*** ПОКАЗАННЫЙ ОТРЫВОК

Читаем Мне повезло: я всю жизнь рисую! полностью

В перерыве между «нашими» ходил мальчик Витя Топоров, сын адваката Топоровой и шептал: «Мама очень просит быть сдержанными, а то устроют провокацию и всех удалят из зала». Но быть сдержанными было очень трудно, в курилке моя теперешняя жена Вика залепила пощечину гнусному Воеводину, обвинителю от Союза писателей. От своего отца она знала, что отец Иосифа Александровича —— Александр Иванович в блокаду буквально спас от смерти старшего Воеводина, а теперь сын участвовал в травле Иосифа.

— Многие считали и до сих пор уверены, даже на Западе, что Бродский своей славой обязан суду.

******
*** ПОКАЗАННЫЙ МАТЕРИАЛ

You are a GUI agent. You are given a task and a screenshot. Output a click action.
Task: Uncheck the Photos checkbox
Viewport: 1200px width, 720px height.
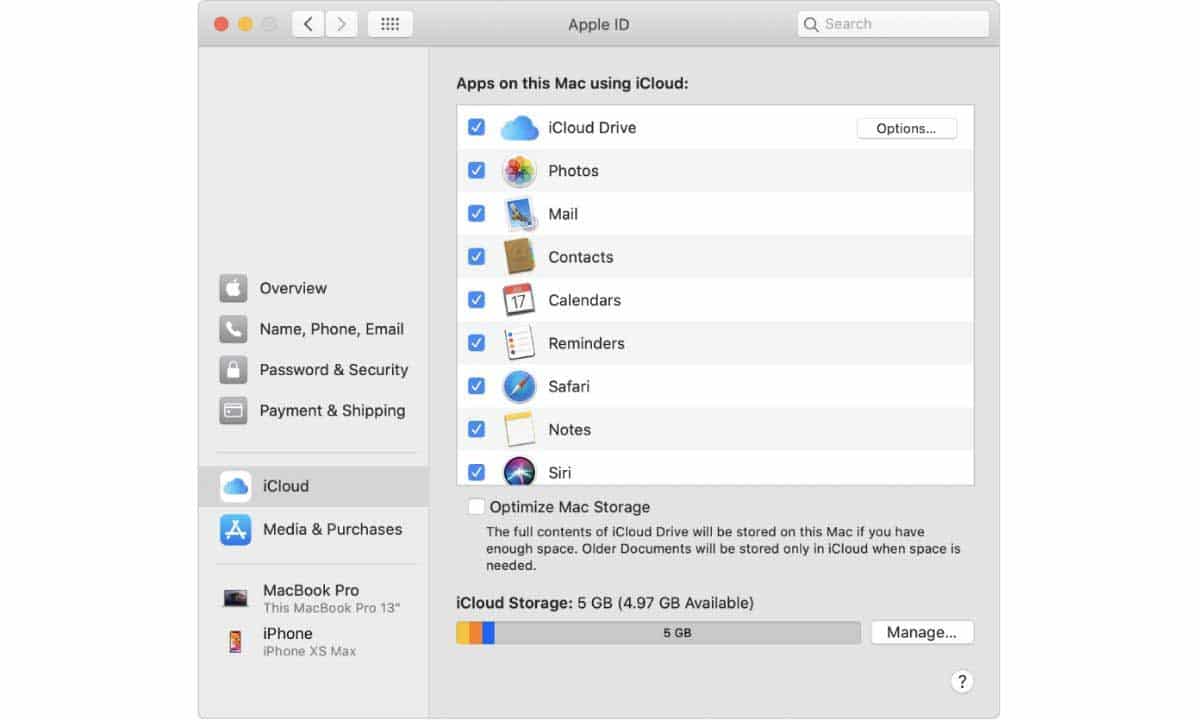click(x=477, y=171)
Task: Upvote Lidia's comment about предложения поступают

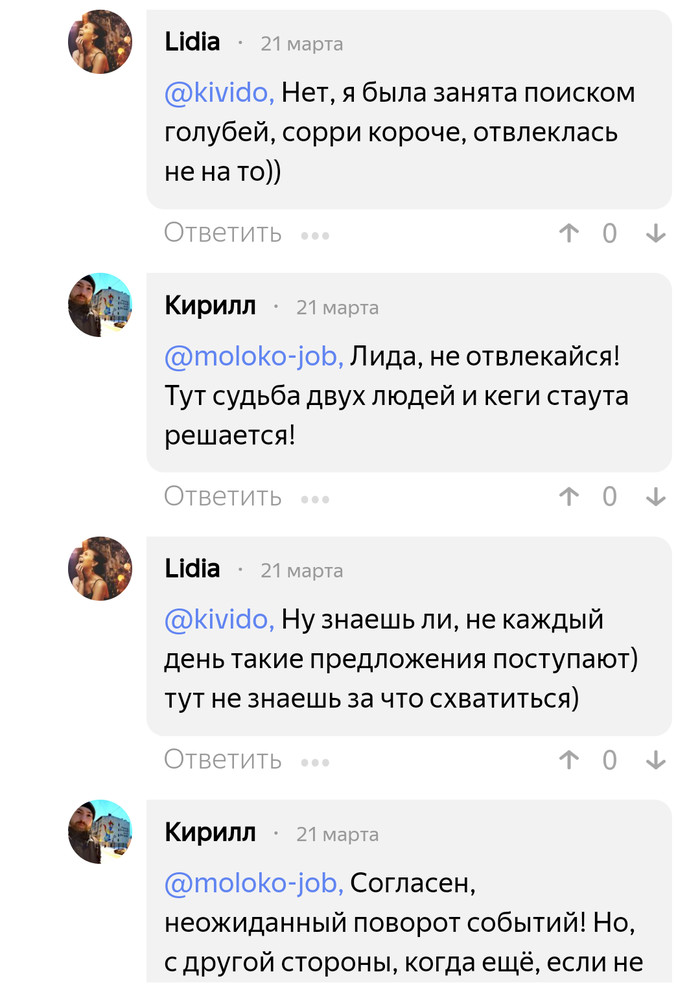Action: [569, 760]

******

* ЗАДАНИЕ
Кому, согласно показанному отрывку, Вика залепила пощечину в курилке?

* ОТВЕТ
Вика залепила пощечину Воеводину, обвинителю от Союза писателей.